It's been a long time since I enjoyed a book as much as Richard Henry Dana's Two Years Before the Mast, which describes events of 1834-36 and was first published in 1840. It's a great piece of writing. I've heard about it since I was a child, but just got around to reading it this week. It's a book that alters my understanding of the early nineteenth century.
Why did I like it so much. Let me count the ways.
1. It's a sensitive work. Dana's a Boston patrician but instead of going to sea as a junior officer, which he could easily have done, he enlists as a common seaman. He describes life on board the ship from the seaman's point of view. I don't know another book that's so honest, so real, and so uncomplaining. Dana later put what he learned to work, becoming an advocate for sailors' rights. His is not a modern sensibility, but on the whole there's far less of the deplorable racist and sexist assumptions that disfigure the earlier literature and make us cringe for our ancestors.
2. I've always loved sea stories. Wasn't I transfixed, as a child, by the Bounty and Hornblower stories? But Dana is leagues ahead. Two Years is non-fiction that is more compelling reading than most fiction. I couldn't put it down. Besides, I had just read Moby-Dick, a thoroughly romanticized version of life on sea. Melville is poetic; Dana is gritty and detailed. I'm sorry, but I'm almost always happier in the world of the enlightenment than the world of nineteenth-century romanticism. Something in the mitochondria, perhaps.
3. A large hunk of the book takes place in California, when it was still part of Mexico and there was a shack or two where there's now Santa Barbara or San Diego or Monterey. It's an invaluable record of California before the gold rush, both picturesque and enlightening
4. It has great characters: ship captains both competent and cruel, sailors brave and cowardly, as well as the occasional onboard eccentric. A good account of naval camaraderie.

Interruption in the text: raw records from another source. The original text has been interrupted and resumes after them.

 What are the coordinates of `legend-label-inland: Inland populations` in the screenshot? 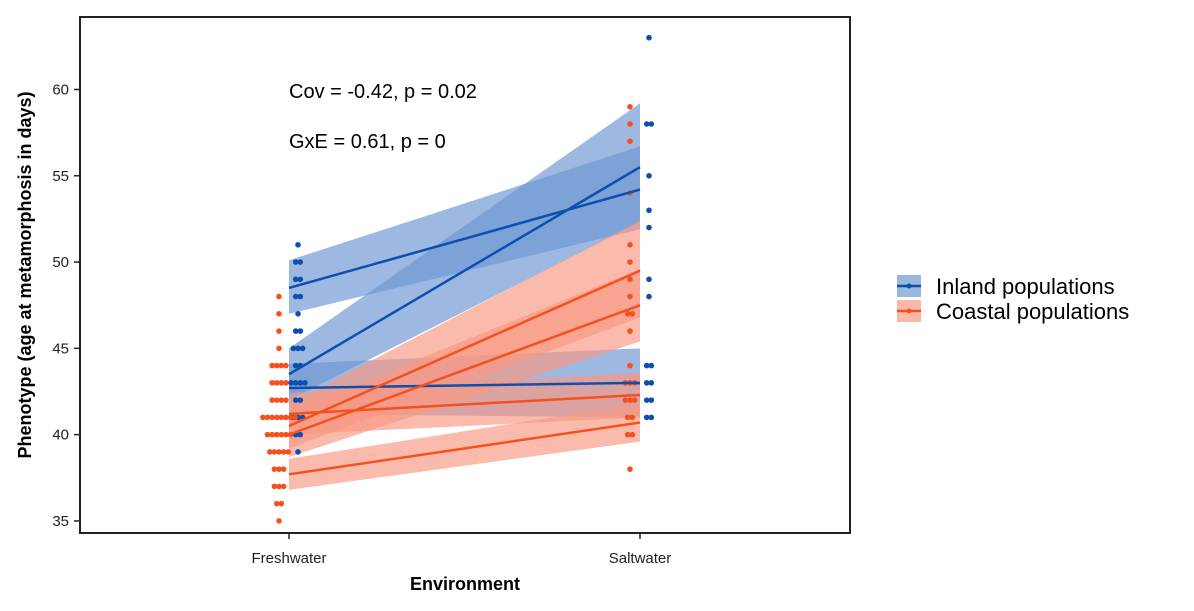 It's located at (1026, 286).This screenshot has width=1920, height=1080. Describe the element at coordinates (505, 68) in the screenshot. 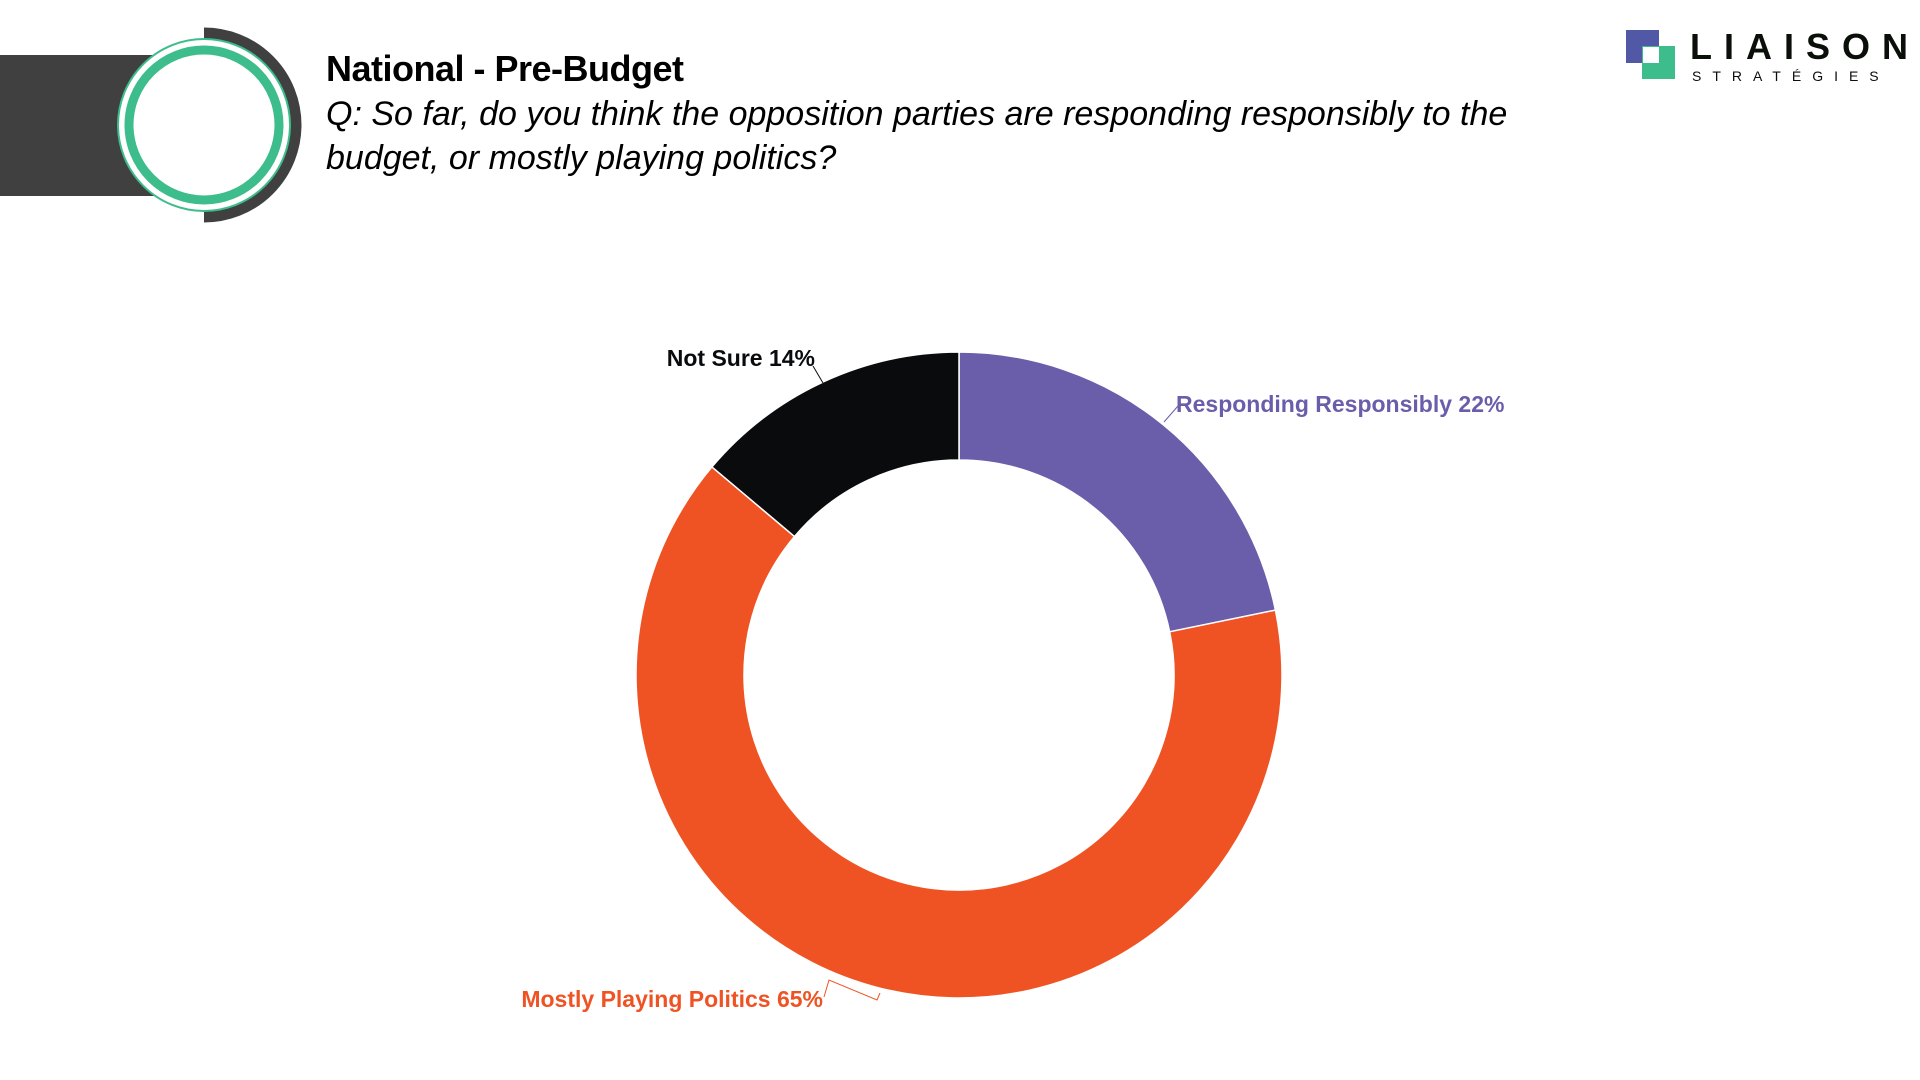

I see `page-title: National - Pre-Budget` at that location.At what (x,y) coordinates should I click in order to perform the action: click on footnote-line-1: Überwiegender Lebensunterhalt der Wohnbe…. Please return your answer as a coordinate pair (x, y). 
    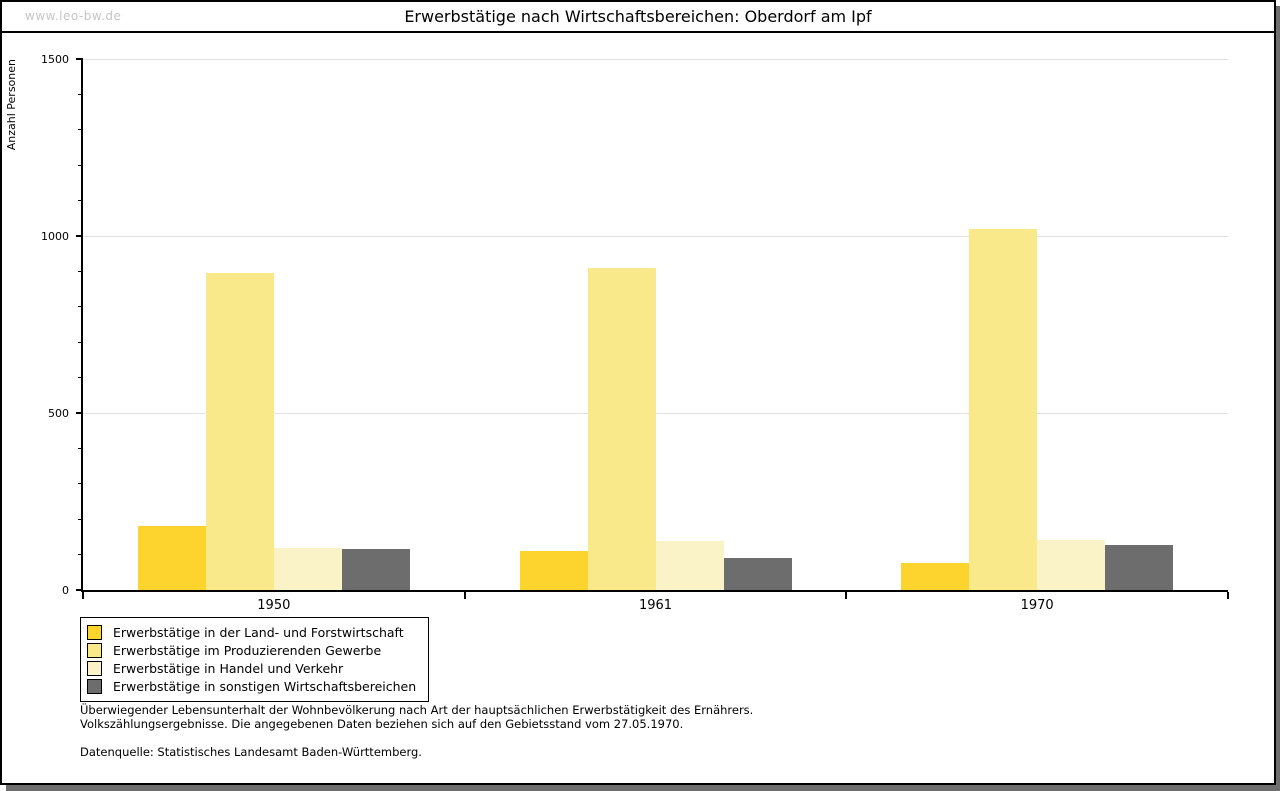
    Looking at the image, I should click on (417, 710).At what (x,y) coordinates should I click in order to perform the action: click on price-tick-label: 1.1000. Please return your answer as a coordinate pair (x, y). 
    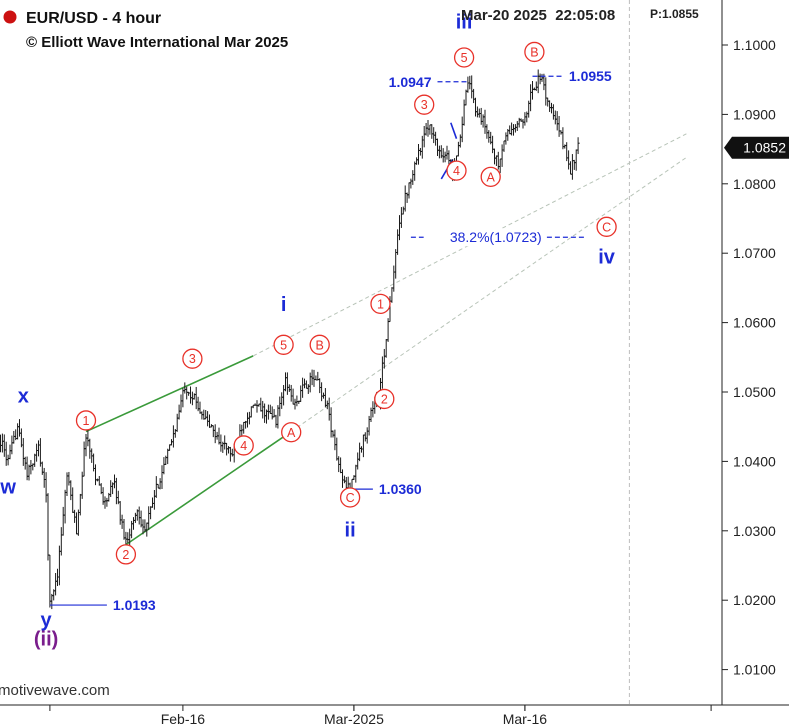
    Looking at the image, I should click on (754, 45).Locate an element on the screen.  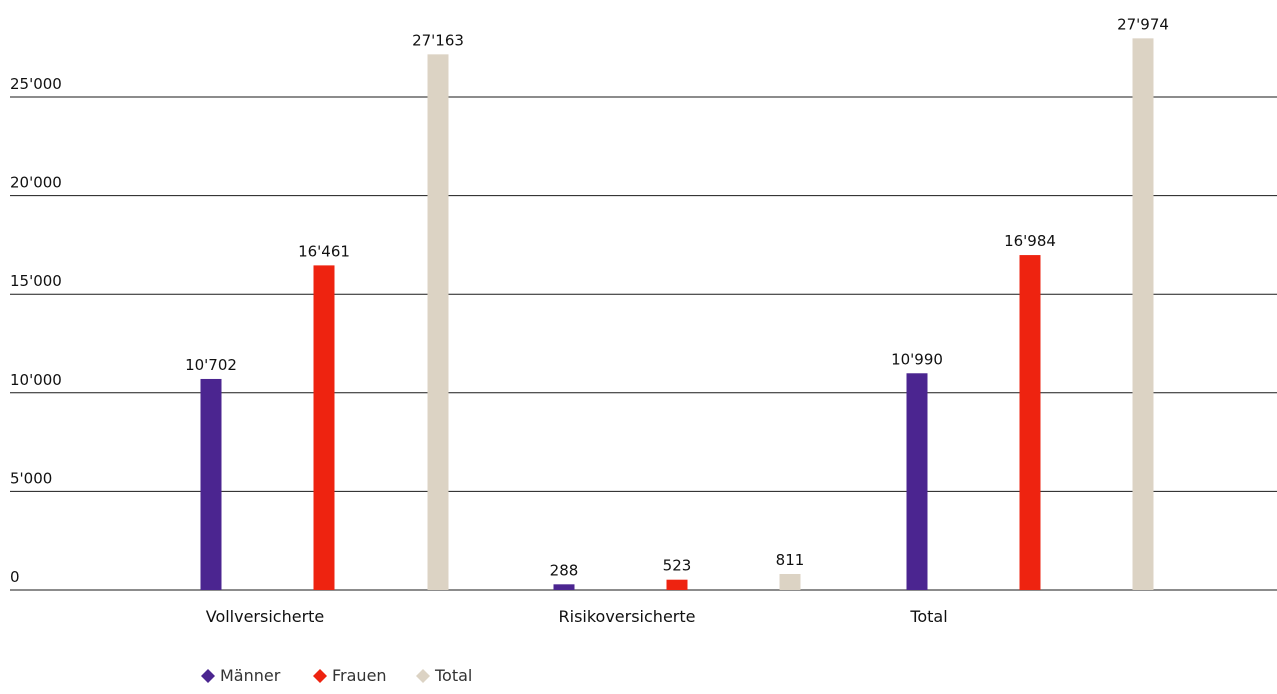
y-tick-label: 15'000 is located at coordinates (36, 281).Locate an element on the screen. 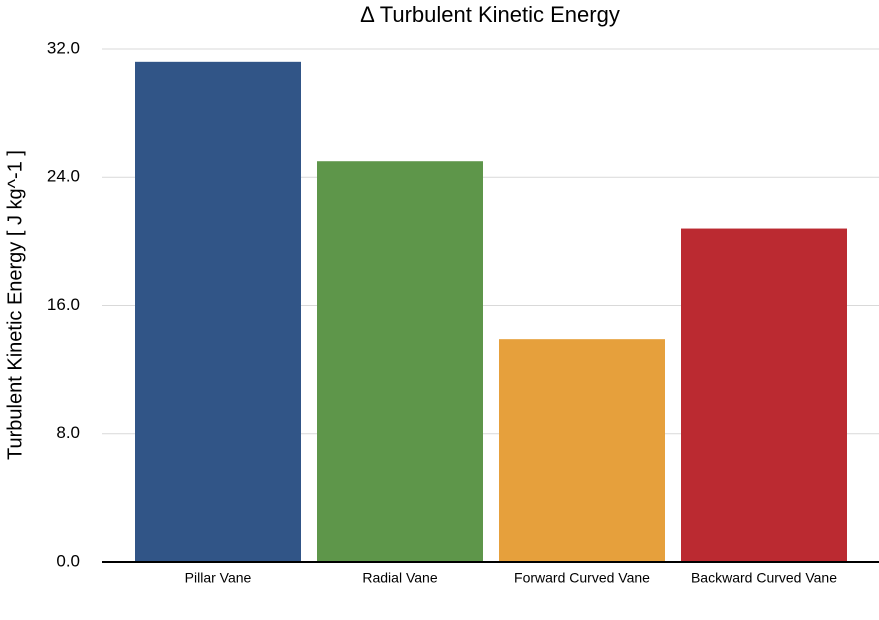 The height and width of the screenshot is (620, 879). y-tick-label: 16.0 is located at coordinates (64, 304).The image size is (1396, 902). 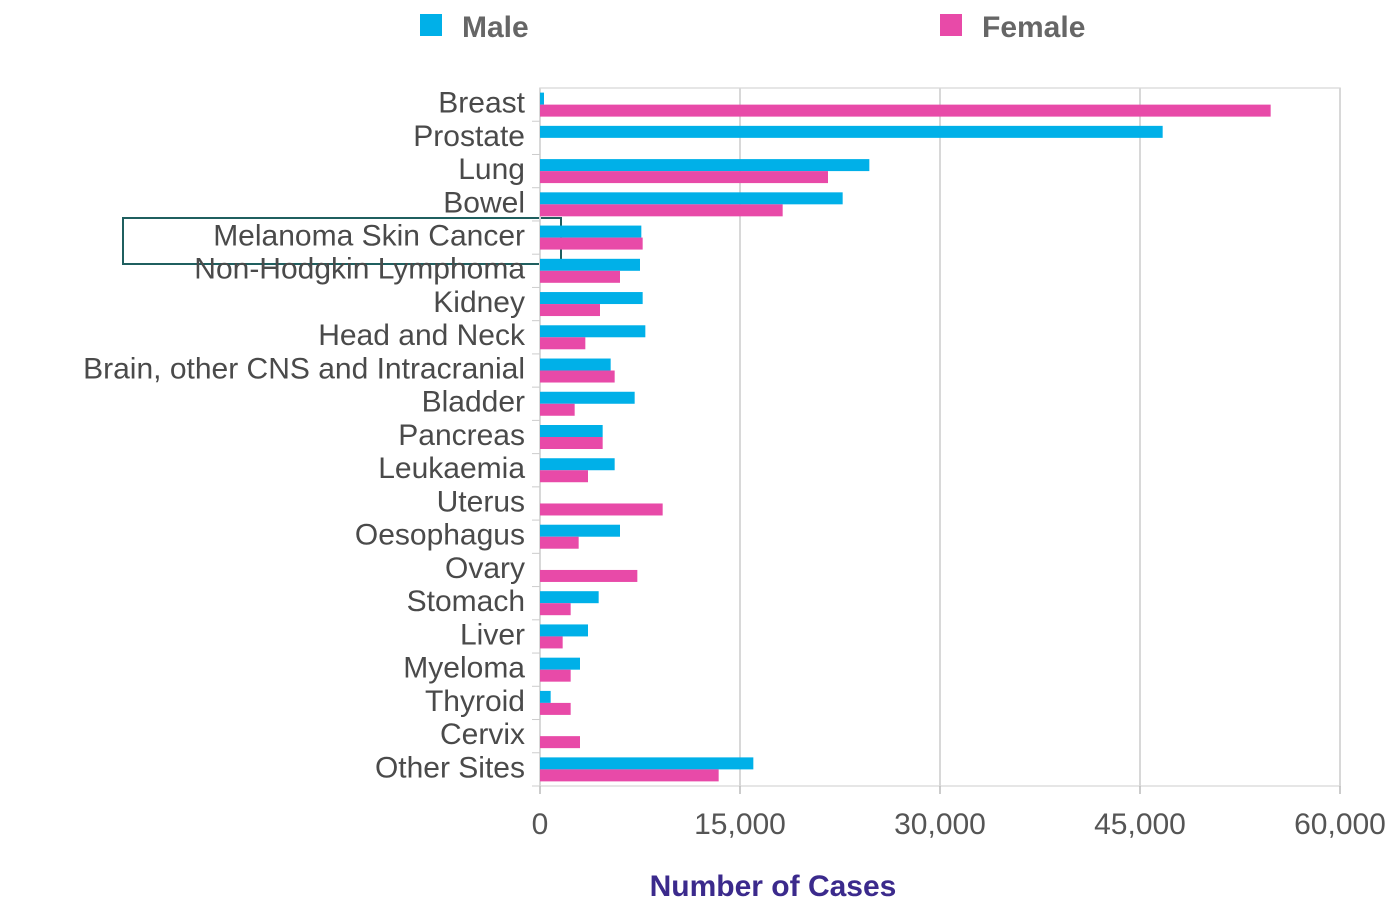 I want to click on y-tick-label: Lung, so click(x=492, y=170).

5. Language. Some of us enjoy specialized vocabulary of any sort. This book is a treasure trove of words unfamiliar to a landlubber like me. "It was clew up and haul down, reef and furl, until we had got her down to close-reefed topsails, double-reefed trysail, and reefed forepenser." "I threw the downhaul over the windlass, and jumped between the knight-heads out upon the bowsprit. The crew stood abaft the windlass and hauled the jib down, while we got out upon the weather-side of the jib-boom... the great jib boom flying out to leeward and slatting." "The cook made us a mess of scouse." "Dessert was duff." Sometimes Dana lays it on a bit thick, but it's worth it. What is a martingale anyway? Well, "it comprises the parts of the standing rigging which strengthen the bowsprit and jib boom against the force of the head stays" Clears that up. Who's up for a great big helping of scouse?